I recently came across a question somewhere:

Suppose you have an array of 1001 integers. The integers are in random order, but you know each of the integers is between 1 and 1000 (inclusive). In addition, each number appears only once in the array, except for one number, which occurs twice. Assume that you can access each element of the array only once. Describe an algorithm to find the repeated number. If you used auxiliary storage in your algorithm, can you find an algorithm that does not require it?

What I am interested in to know is the second part, i.e., without using auxiliary storage. Do you have any idea?


Solution 1:

Just add them all up, and subtract the total you would expect if only 1001 numbers were used from that.

Eg:

Input: 1,2,3,2,4 => 12
Expected: 1,2,3,4 => 10

Input - Expected => 2

Solution 2:

Update 2: Some people think that using XOR to find the duplicate number is a hack or trick. To which my official response is: "I am not looking for a duplicate number, I am looking for a duplicate pattern in an array of bit sets. And XOR is definitely suited better than ADD to manipulate bit sets". :-)

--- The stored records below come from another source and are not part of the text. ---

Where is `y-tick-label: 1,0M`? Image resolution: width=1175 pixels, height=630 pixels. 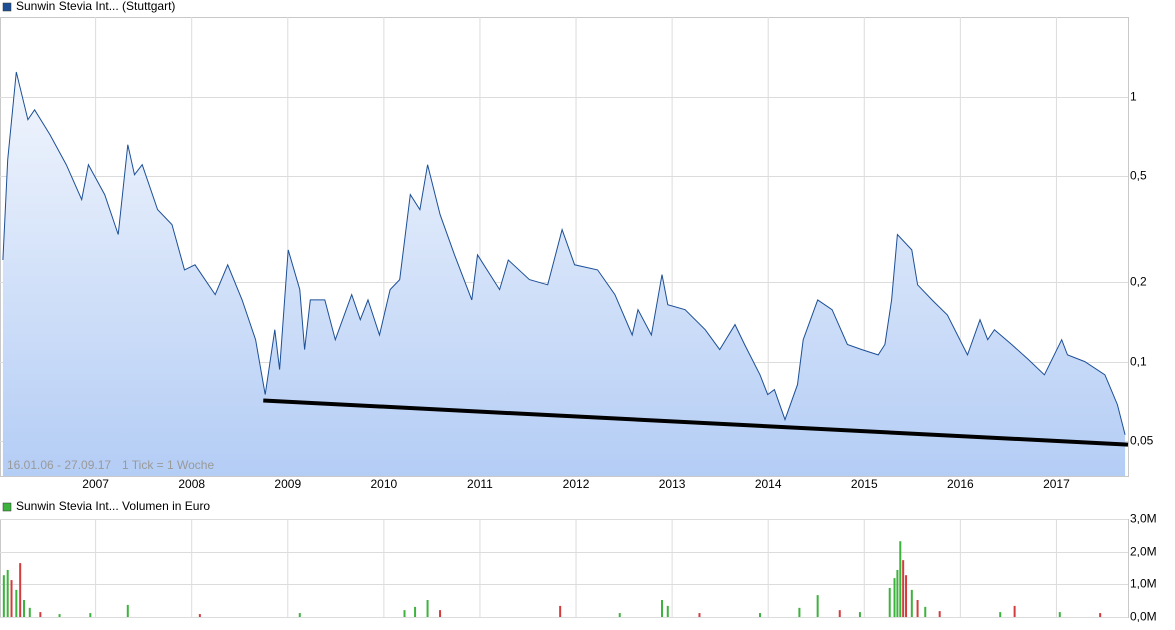
y-tick-label: 1,0M is located at coordinates (1144, 584).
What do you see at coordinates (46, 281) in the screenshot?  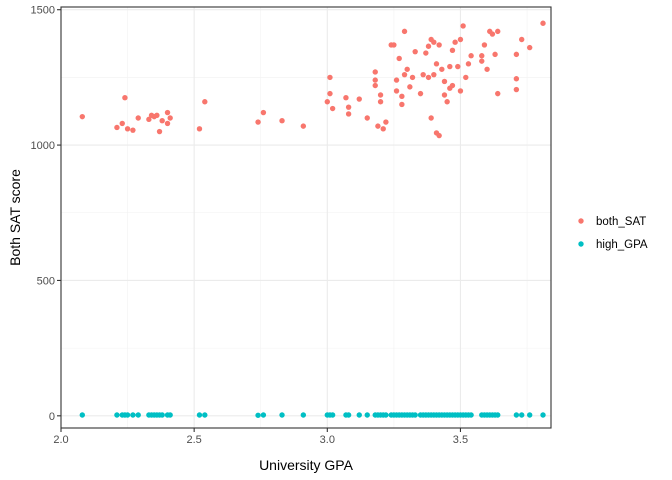 I see `y-tick-label: 500` at bounding box center [46, 281].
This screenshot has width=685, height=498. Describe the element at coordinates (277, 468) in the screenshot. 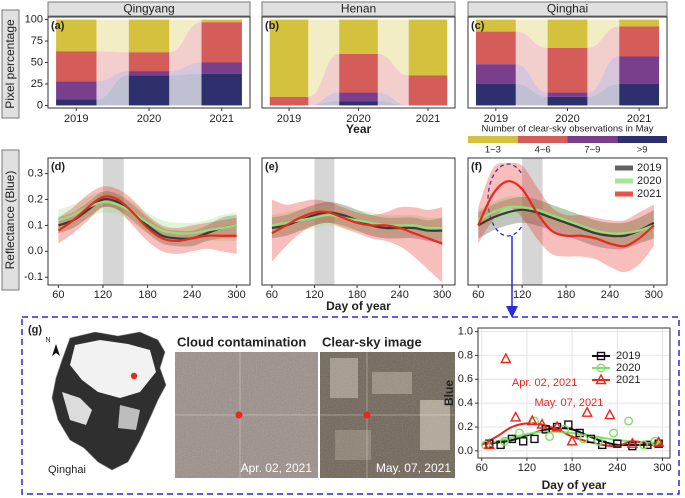

I see `image-date: Apr. 02, 2021` at that location.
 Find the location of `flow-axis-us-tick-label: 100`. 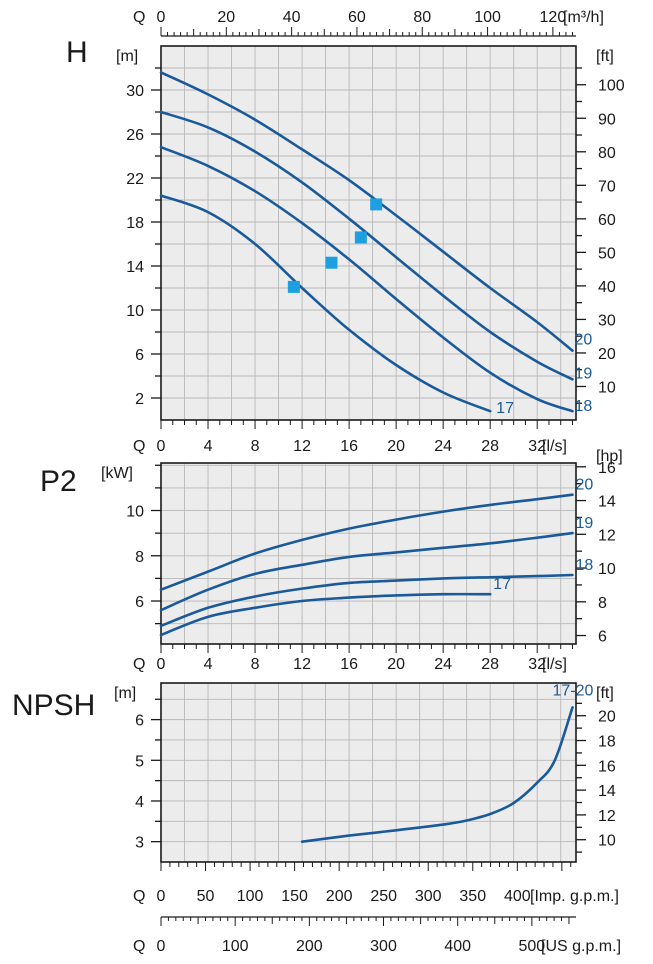

flow-axis-us-tick-label: 100 is located at coordinates (236, 946).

Update: Just for fun before I go to bed, here's "one-line" alternative solution that requires zero additional storage (not even a loop counter), touches each array element only once, is non-destructive and does not scale at all :-)

printf("Answer : %d\n",
           array[0] ^
           array[1] ^
           array[2] ^
           // continue typing...
           array[999] ^
           array[1000] ^
           1 ^
           2 ^
           // continue typing...
           999^
           1000
      );

Note that the compiler will actually calculate the second half of that expression at compile time, so the "algorithm" will execute in exactly 1002 operations.

And if the array element values are know at compile time as well, the compiler will optimize the whole statement to a constant. :-)

Original solution: Which does not meet the strict requirements of the questions, even though it works to find the correct answer. It uses one additional integer to keep the loop counter, and it accesses each array element three times - twice to read it and write it at the current iteration and once to read it for the next iteration.

Well, you need at least one additional variable (or a CPU register) to store the index of the current element as you go through the array.

Aside from that one though, here's a destructive algorithm that can safely scale for any N up to MAX_INT.

for (int i = 1; i < 1001; i++)
{
   array[i] = array[i] ^ array[i-1] ^ i;
}

printf("Answer : %d\n", array[1000]);

I will leave the exercise of figuring out why this works to you, with a simple hint :-):

a ^ a = 0
0 ^ a = a